___ Given records ___

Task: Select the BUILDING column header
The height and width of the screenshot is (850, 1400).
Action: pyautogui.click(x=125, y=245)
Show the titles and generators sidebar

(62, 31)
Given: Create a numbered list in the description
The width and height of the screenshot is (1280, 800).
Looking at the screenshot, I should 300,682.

___
___ Given records ___

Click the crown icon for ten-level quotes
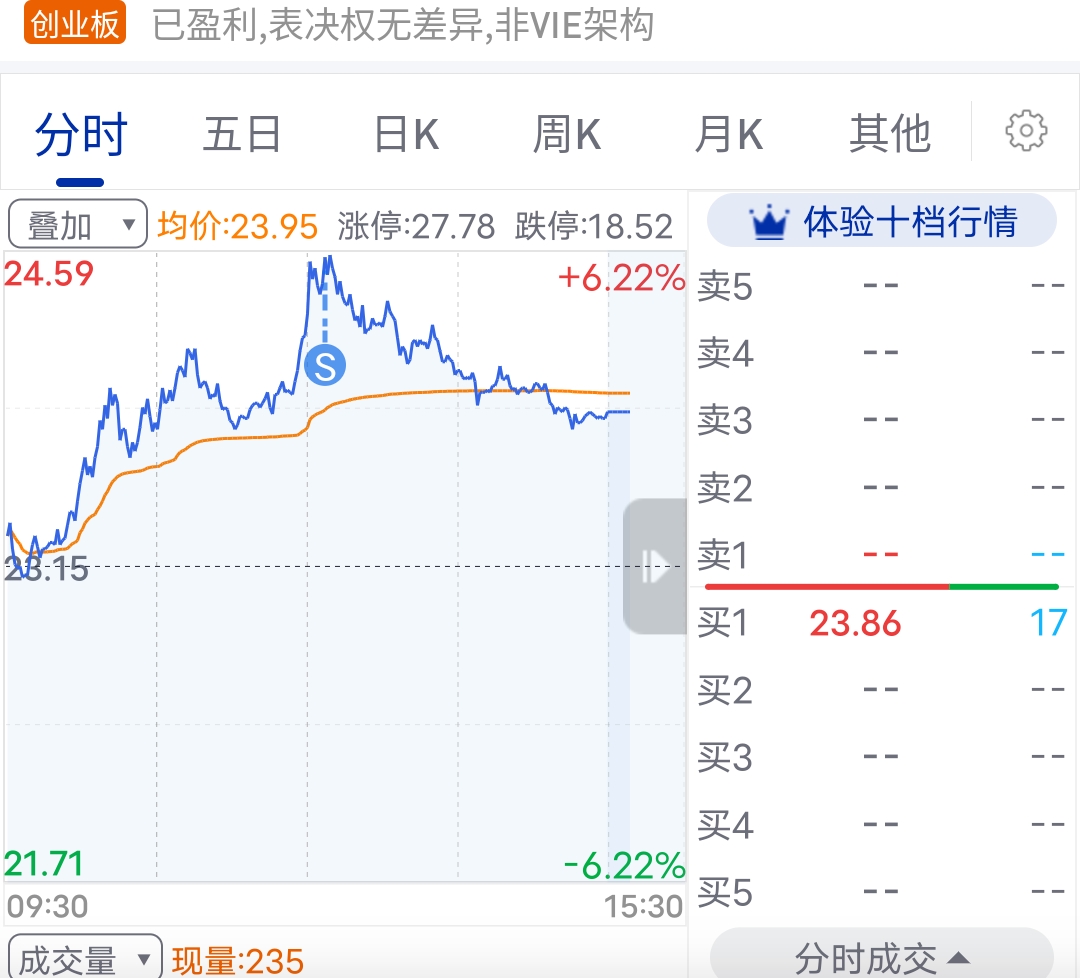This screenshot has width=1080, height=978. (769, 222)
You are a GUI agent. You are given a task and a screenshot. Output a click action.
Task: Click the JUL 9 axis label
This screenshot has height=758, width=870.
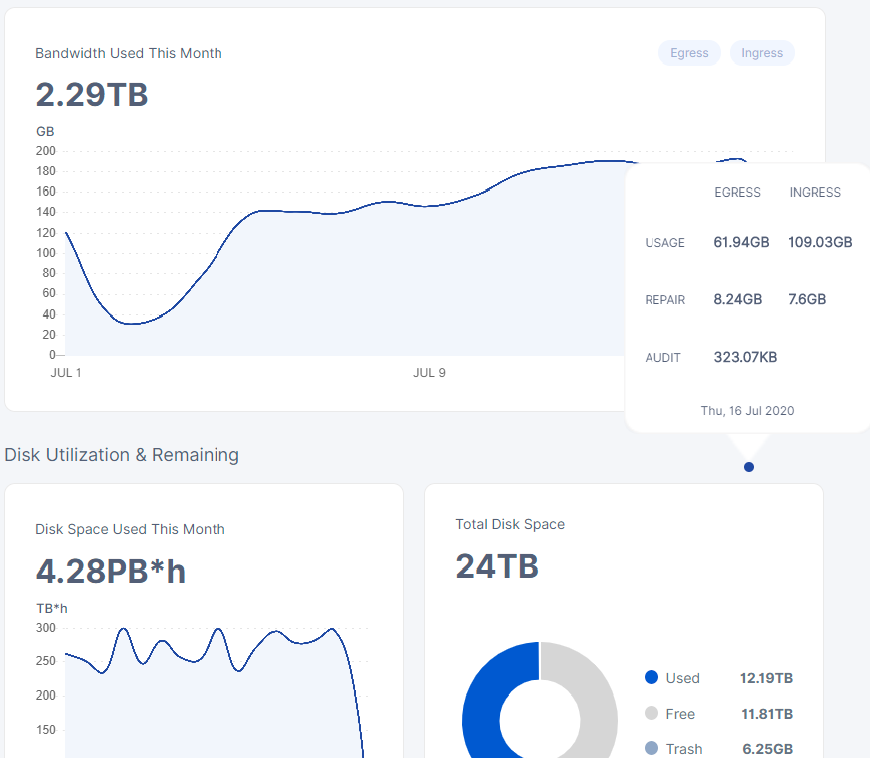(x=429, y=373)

___

[How to complete this task]: The response should hold exactly the lines starting at the line with "Task: Select the BUILDING column header" and ending at the line with "Given: Create a", and no other line of the material above.

[Response]:
Task: Select the BUILDING column header
The height and width of the screenshot is (850, 1400).
Action: pyautogui.click(x=125, y=245)
Show the titles and generators sidebar

(62, 31)
Given: Create a numbered list in the description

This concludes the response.